On Fri, 2020-05-15 at 14:30 -0400, Roger Dingledine wrote:
> On Fri, May 15, 2020 at 05:39:23PM +0200, Christian Hofer wrote:
> > Final remarks. When I started, I didn't expect it to get this big,
> > and
> > frankly, if I had known before, I might not have even started.
> > However,
> > I learned a lot about DNS, DNSSEC, SOCKS, and Tor. So even if you
> > decide not to merge it, it was not a waste :-)
> 
> Hi Christian!
> 

Hi Roger!

> Given the above learning, let me ask you a related question. Or maybe
> rather, a question about an alternative design.
> 
> As I understand it, the design in your patch is basically to let the
> Tor client talk via Tor to an authenticated dns server that the
> client
> chooses, and do the DNS interaction to satisfy itself that the DNS
> answer
> is correct.
> 

Yes. Exactly.

> And because the DNS server is a different destination than the
> original
> stream destination, this requires another round-trip through Tor, for
> doing the resolve?
> 
> And maybe it's way worse than that, because to do DNSSEC properly,
> you
> need to go up the chain, with a new round-trip over Tor for each link
> in the chain?
> 

Yes, that is a big concern. However, that is the trade-off you have to
consider (performance vs security).

> Whereas in the current Tor design, we have no extra round-trips for
> the
> DNS component, because the client sends the hostname in the BEGIN
> cell,
> and the exit relay resolves it and connects, and then sends the IP
> address back in the CONNECTED cell in case the client wanted to know
> it.
> 
> To me, extra round-trips over the Tor network in the critical path of
> "user clicks and waits for the website to load" are really bad, and
> need a really good argument for being there. Given that DNS is only
> one
> piece of the connection -- after all, the exit relay can still route
> you
> somewhere else -- it's hard to see how this case brings enough
> benefit
> to justify the extra round trip(s).
> 

I understand.

> Ok, with that as a preface, here is an alternative design: the Tor
> client sends the hostname to the exit relay, along with a request for
> dnssec proofs. The exit relay uses its own dnssec server to convince
> itself that its answer is right. Then it returns the IP address in
> the CONNECTED cell as it does now, and also it returns a set of
> dnssec
> answers that the client can use to reconstruct the dnssec interaction
> and convince itself of the result too.
━━━━━━━━━━━━━━━━━━━━━━━━━━━━━━
* **REQUESTS**:
A – In the Tor DNS message, switch "chain" to "hierarchy" in the passage starting with "Yes. Exactly." and going on through "in the chain?".
B – List the subjects that Christian Hofer says he learned about, according to the Tor DNS message.

* **DATA SHOWN**:
━━━━━━━━━━━━━━━━━━━━━━━━━━━━━━
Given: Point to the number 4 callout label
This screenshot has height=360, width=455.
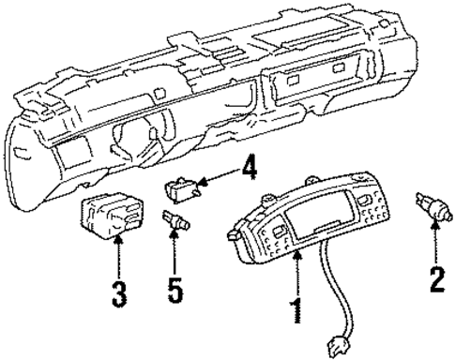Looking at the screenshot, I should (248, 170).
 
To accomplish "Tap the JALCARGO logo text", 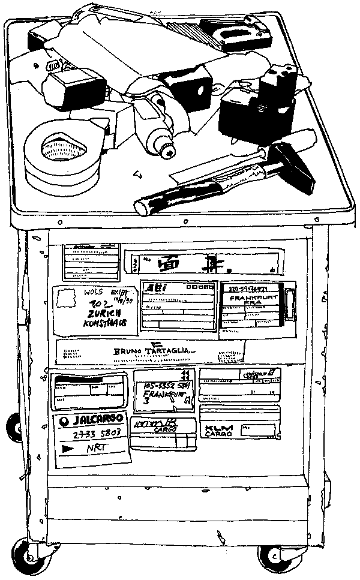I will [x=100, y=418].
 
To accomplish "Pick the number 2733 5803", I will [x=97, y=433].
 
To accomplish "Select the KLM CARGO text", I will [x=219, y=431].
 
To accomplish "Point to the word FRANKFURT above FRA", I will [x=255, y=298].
━━━━━━━━━━━━━━━━━━━━━━━━━━━━━━
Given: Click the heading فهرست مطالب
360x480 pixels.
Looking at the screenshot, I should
━━━━━━━━━━━━━━━━━━━━━━━━━━━━━━
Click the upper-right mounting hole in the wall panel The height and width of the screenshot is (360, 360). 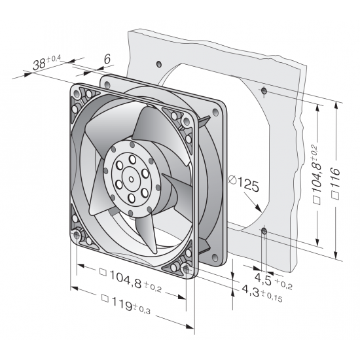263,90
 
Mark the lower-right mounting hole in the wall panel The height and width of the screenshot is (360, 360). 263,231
━━━━━━━━━━━━━━━━━━━━━━━━━━━━━━
* **CORRECT ANSWERS**:
A –
Yes. Exactly.

> And because the DNS server is a different destination than the
> original
> stream destination, this requires another round-trip through Tor, for
> doing the resolve?
> 
> And maybe it's way worse than that, because to do DNSSEC properly,
> you
> need to go up the hierarchy, with a new round-trip over Tor for each link
> in the hierarchy?

B – DNS, DNSSEC, SOCKS, Tor